Rubber duckie, you’re the one
Hundreds of rubber duckies were dumped into Trepanier Creek in Peachland on Saturday in an annual fundraiser that supports the preservation of bat habitat.
Despite the best efforts of fishermen and boaters, a few of the almost 700 rubber duckies used in a fundraiser bobbed out to sea Saturday. Well, Okanagan Lake, anyway. “I found one of the ducks, upside down and caught in seaweed,” Doris Muhs, an organizer of the fifth annual Rubber Ducky Race said Sunday, adding with a laugh: “I risked my life to save that duck.”
The numbered ducks, sold in advance for $5 apiece, were dumped en masse into Trepanier Creek to see which one would first enter Okanagan Lake about 300 metres distant.

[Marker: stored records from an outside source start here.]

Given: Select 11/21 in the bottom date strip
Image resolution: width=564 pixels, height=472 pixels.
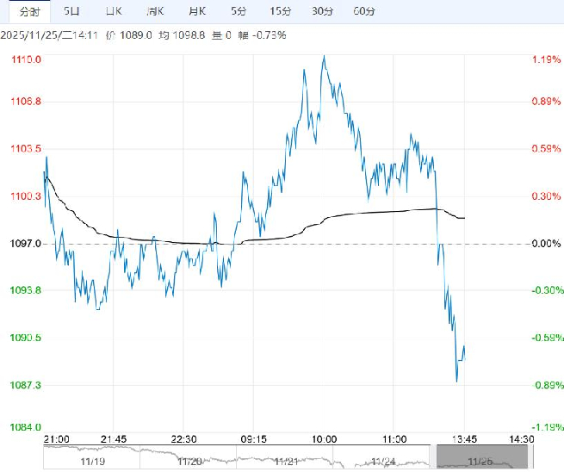Looking at the screenshot, I should pos(286,462).
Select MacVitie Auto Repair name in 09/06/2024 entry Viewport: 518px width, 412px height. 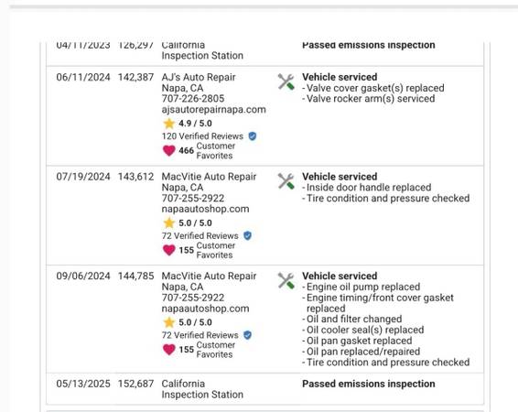click(209, 276)
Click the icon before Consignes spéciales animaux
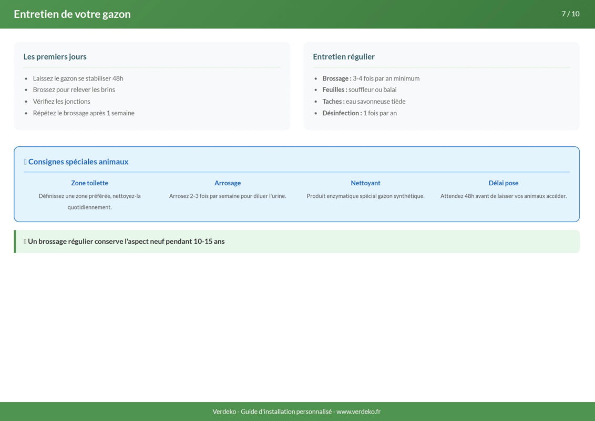The image size is (595, 421). click(25, 162)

The owner of the numbered duck won $900, and there were several subsidiary prizes.
At the mouth of the creek, to the amusement of many onlookers, fishermen with nets stopped most of the ducks from entering the lake.

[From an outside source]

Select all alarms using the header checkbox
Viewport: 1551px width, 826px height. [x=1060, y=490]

People aboard boats scooped up any that did elude the nets.
The crowd-pleasing event is a fundraiser for the Bat Education and Ecological Protection Society. It was expected to raise about $2,500, with the money going toward the purchase of more cameras to be installed in an old schoolhouse on Beach Avenue.
The building, now used as a visitor information centre and art gallery, is believed to house one of the biggest colonies of bats in British Columbia.
The addition of more cameras will allow for remote viewing of the colony without disturbing the bats. Bats are important for the environment because they eat mosquitoes and other insects, says Darlene Hartford, the society president.